As it stands, the Sox just don't have enough depth to be an impact team in the AL. I give them credit for grabbing a lot of talent on the cheap, though. Perhaps they figure that if it doesn't go well right off the bat this year, then they can still tear it down in July?
tool70
3/11
Sox will be better but 81-81 is realistic to me. If they get some breaks 90 wins at best.
sbnirish77
3/13
Wasn't it just a year ago the wizards in Oakland thought Brett Lawrie was a better option than Josh Donaldson?

If you thought Rick Hahn and Kenny Williams were going to tear anything down and rebuild you haven't been paying attention the last decade.

Kenny only knows to keep doubling down on his bets.
lmarighi
3/14
I think it's pretty disingenuous to claim that "Oakland thought Brett Lawrie was a better option than Josh Donaldson", given that no one in the Oakland front office, or on the Internet, or anywhere, ever said that.

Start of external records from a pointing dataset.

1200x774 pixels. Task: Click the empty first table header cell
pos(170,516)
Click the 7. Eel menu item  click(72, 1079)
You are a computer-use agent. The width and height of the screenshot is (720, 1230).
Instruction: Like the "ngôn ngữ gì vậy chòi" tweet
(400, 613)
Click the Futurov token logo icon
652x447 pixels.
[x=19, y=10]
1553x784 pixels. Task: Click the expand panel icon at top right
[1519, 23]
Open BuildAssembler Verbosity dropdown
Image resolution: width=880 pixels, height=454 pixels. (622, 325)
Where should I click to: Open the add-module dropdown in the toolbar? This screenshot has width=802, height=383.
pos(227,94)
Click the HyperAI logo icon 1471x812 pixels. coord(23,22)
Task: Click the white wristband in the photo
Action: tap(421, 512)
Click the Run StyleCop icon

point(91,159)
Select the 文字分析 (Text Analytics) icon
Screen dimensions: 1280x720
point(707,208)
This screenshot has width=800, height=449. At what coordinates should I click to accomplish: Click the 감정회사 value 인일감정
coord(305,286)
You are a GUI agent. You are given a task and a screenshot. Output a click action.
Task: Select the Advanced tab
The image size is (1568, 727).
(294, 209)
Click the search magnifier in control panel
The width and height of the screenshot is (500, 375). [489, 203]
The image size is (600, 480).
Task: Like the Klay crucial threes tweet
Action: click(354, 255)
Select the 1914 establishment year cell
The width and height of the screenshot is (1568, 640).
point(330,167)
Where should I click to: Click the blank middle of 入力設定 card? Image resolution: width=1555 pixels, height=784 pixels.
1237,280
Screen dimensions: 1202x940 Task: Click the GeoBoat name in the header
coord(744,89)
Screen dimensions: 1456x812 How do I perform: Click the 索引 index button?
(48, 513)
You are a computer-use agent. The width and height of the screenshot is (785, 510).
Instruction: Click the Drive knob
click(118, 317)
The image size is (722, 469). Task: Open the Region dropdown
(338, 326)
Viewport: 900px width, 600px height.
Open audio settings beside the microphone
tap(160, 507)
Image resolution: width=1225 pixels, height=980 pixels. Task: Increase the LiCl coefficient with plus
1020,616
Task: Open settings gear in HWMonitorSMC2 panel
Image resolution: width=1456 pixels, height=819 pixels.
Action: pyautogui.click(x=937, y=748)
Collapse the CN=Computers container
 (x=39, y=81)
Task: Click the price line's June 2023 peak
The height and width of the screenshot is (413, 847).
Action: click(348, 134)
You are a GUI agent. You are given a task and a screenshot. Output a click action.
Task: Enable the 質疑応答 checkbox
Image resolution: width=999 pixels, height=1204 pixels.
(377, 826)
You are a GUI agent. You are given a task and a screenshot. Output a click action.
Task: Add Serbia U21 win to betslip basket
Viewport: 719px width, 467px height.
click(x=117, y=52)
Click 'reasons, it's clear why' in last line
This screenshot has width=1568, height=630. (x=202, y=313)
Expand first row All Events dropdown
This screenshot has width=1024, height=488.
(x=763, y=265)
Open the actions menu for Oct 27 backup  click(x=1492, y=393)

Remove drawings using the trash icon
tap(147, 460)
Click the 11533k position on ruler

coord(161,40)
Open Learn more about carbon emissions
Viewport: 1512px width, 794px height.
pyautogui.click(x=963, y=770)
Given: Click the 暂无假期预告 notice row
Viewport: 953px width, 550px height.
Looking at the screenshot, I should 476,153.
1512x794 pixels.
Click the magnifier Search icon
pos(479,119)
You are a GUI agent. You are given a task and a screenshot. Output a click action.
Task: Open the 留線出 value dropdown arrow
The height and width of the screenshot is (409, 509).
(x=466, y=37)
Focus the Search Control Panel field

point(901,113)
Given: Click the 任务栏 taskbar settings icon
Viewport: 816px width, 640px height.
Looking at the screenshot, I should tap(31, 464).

Now, I agree that it's questionable whether Lawrie + Graveman + Nolin was better than Donaldson for 2015 (I don't think it was, and I'm not even sure the Oakland front office thought it was), but the jury is pretty clearly still out on whether the trade will be worth it in the long term.
And in case you didn't know, taking poorly-thought out pot-shots like that is why your comments get minused down so often. Of course, maybe you enjoy saying dumb false things, so you can see other people be annoyed at you. To each their own, I guess.